Network Configuration

This chapter describes key network considerations and instructions for the DGX A100 System.

Configuring Network Proxies

If your network requires use of a proxy server, you will need to set up configuration files to ensure the DGX A100 System communicates through the proxy.

For the OS and Most Applications

Edit the /etc/environment file and add the following proxy addresses to the file, below the PATH line.

http_proxy="http://<username>:<password>@<host>:<port>/"
ftp_proxy="ftp://<username>:<password>@<host>:<port>/";
https_proxy="https://<username>:<password>@<host>:<port>/";
no_proxy="localhost,127.0.0.1,localaddress,.localdomain.com"
HTTP_PROXY="http://<username>:<password>@<host>:<port>/"
FTP_PROXY="ftp://<username>:<password>@<host>:<port>/";
HTTPS_PROXY="https://<username>:<password>@<host>:<port>/";
NO_PROXY="localhost,127.0.0.1,localaddress,.localdomain.com"
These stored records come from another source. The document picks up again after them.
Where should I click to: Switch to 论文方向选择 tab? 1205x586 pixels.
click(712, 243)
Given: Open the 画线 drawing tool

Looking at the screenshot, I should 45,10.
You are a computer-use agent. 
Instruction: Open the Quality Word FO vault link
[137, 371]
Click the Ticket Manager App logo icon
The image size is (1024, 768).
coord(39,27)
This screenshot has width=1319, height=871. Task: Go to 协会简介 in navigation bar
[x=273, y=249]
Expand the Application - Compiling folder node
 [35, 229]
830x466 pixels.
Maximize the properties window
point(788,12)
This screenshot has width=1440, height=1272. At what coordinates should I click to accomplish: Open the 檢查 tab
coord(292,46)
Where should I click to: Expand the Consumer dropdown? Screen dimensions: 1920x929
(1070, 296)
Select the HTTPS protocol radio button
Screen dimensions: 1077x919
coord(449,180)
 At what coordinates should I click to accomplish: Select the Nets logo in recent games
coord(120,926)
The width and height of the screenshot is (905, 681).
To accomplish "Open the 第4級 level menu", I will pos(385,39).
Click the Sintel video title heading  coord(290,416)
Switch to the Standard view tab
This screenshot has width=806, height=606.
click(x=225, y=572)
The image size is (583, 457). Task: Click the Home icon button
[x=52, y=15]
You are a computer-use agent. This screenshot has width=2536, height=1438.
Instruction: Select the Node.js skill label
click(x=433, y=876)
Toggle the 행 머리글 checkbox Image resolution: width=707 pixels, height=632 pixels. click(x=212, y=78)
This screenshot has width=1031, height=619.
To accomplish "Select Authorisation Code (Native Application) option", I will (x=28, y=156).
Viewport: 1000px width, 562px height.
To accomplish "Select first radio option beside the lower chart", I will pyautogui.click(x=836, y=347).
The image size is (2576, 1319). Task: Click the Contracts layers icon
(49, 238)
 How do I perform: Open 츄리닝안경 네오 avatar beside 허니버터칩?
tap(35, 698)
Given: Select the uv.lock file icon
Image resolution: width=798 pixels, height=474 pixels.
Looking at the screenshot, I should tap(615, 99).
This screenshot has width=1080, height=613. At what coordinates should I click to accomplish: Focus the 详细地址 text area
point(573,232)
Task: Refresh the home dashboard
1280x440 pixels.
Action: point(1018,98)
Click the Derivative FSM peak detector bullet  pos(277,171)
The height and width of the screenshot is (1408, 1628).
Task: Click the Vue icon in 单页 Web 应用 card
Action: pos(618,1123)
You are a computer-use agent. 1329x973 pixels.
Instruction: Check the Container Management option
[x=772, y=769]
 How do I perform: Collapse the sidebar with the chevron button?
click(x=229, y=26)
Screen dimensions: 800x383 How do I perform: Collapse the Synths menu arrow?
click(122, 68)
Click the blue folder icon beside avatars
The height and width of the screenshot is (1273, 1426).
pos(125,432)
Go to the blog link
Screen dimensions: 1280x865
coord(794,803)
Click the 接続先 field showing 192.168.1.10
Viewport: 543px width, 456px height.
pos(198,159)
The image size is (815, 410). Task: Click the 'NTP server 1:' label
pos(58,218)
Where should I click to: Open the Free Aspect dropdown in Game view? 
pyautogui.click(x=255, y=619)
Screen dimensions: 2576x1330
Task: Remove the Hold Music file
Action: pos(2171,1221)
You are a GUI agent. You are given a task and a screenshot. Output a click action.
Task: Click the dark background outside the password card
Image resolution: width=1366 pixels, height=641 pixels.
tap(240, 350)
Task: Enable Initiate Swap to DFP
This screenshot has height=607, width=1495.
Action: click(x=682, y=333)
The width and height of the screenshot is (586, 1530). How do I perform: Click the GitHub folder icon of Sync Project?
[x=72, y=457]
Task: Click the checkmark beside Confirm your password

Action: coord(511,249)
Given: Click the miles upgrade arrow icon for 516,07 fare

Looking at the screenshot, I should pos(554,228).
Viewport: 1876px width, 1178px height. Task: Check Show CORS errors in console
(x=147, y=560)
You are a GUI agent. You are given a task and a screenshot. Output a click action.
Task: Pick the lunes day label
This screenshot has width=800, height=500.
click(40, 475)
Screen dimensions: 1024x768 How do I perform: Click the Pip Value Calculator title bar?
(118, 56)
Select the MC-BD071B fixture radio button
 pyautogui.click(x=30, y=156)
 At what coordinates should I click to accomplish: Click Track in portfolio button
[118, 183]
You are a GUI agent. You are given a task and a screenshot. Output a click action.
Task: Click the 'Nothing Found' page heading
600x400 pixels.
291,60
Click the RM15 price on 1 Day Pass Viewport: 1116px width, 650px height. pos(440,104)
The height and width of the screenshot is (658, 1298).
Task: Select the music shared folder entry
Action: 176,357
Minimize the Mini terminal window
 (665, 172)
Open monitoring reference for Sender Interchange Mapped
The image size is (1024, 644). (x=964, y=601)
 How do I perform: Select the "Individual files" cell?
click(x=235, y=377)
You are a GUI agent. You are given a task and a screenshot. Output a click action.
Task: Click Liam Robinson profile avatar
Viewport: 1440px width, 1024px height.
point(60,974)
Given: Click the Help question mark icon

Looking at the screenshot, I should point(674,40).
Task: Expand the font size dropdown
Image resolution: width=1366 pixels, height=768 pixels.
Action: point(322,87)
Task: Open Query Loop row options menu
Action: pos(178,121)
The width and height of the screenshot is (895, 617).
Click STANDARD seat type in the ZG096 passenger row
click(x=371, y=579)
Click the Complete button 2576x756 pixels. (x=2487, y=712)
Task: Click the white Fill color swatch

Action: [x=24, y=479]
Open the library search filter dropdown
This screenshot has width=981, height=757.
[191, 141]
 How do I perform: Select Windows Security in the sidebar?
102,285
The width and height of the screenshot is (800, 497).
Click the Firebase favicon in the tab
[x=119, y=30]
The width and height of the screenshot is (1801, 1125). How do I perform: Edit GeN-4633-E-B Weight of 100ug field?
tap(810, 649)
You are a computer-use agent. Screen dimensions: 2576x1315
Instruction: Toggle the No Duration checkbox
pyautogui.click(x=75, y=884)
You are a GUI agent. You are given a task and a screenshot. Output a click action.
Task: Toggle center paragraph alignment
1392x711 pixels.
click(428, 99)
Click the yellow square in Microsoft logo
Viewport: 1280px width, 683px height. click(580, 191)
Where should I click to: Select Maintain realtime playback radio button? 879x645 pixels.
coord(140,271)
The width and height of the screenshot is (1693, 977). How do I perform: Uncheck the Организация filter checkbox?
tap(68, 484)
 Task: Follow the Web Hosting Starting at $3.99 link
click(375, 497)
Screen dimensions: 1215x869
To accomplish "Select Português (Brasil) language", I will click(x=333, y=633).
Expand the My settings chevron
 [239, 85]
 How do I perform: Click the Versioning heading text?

Where username and password are optional. Refer to the following example:

http_proxy="http://myproxy.server.com:8080/"
ftp_proxy="ftp://myproxy.server.com:8080/";
https_proxy="https://myproxy.server.com:8080/";

For apt

Edit (or create) the /etc/apt/apt.conf.d/myproxy proxy file and include the following lines:

Acquire::http::proxy "http://<username>:<password>@<host>:<port>/";
Acquire::ftp::proxy "ftp://<username>:<password>@<host>:<port>/";
Acquire::https::proxy "https://<username>:<password>@<host>:<port>/";

Where username and password are optional. Refer to the following example:

Acquire::http::proxy "http://myproxy.server.com:8080/";
Acquire::ftp::proxy "ftp://myproxy.server.com:8080>/";
Acquire::https::proxy "https://myproxy.server.com:8080/";

For Docker

To ensure that Docker can access the NGC container registry through a proxy, Docker uses environment variables. For best practice recommendations on configuring proxy environment variables for Docker, see https://docs.docker.com/.

Configuring Docker IP Addresses

To ensure that the DGX A100 system can access the network interfaces for Docker containers, Docker should be configured to use a subnet distinct from other network resources used by the DGX A100 System.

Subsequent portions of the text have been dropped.